── Task input

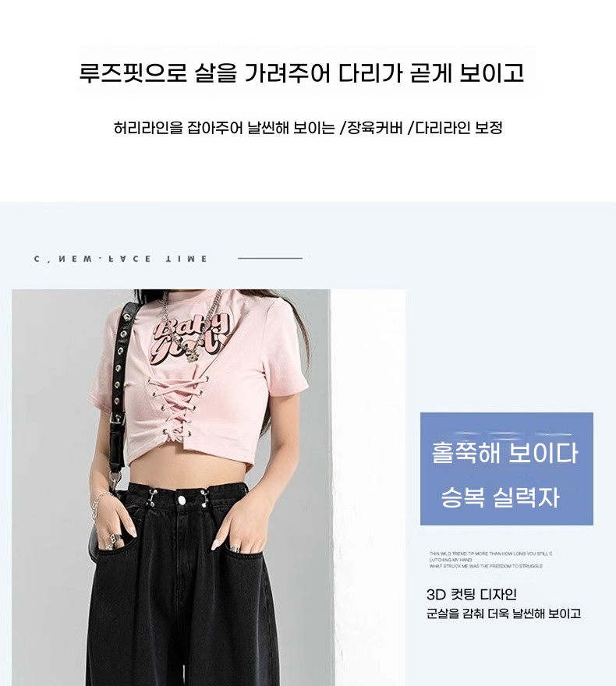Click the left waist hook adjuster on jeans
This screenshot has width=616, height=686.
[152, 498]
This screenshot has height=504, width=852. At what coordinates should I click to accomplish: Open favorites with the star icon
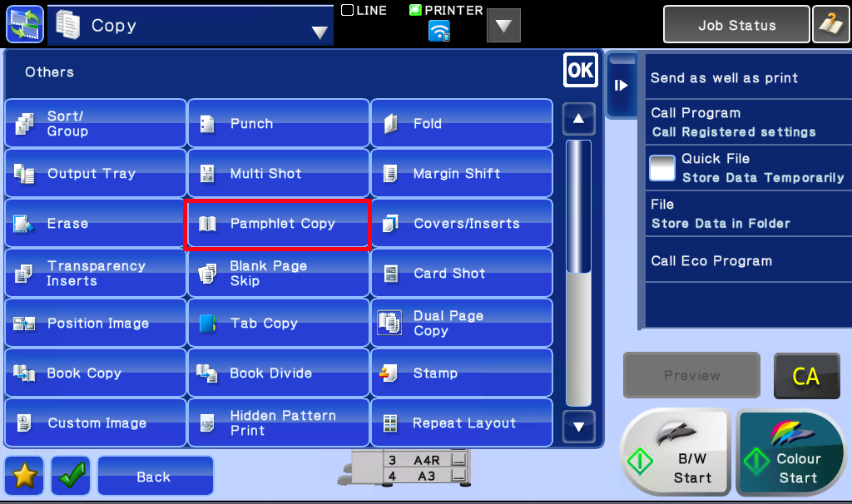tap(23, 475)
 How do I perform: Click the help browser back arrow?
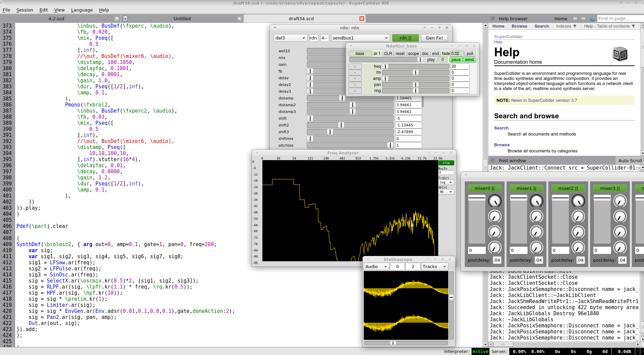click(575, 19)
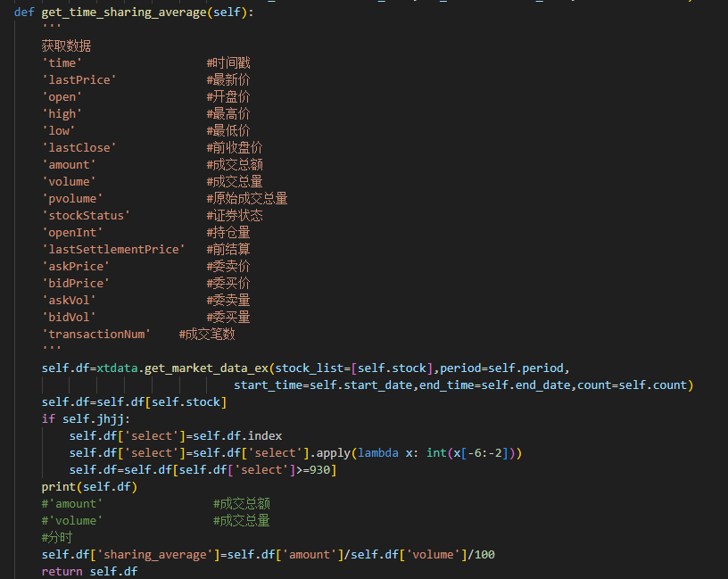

────

#### What is expected
Please transcribe word for word the lines from the one bearing "How do I perform: Click" through the last line of the records above, omitting the pictures.

#### Answer to this task
 How do I perform: Click the help browser back arrow?
click(575, 19)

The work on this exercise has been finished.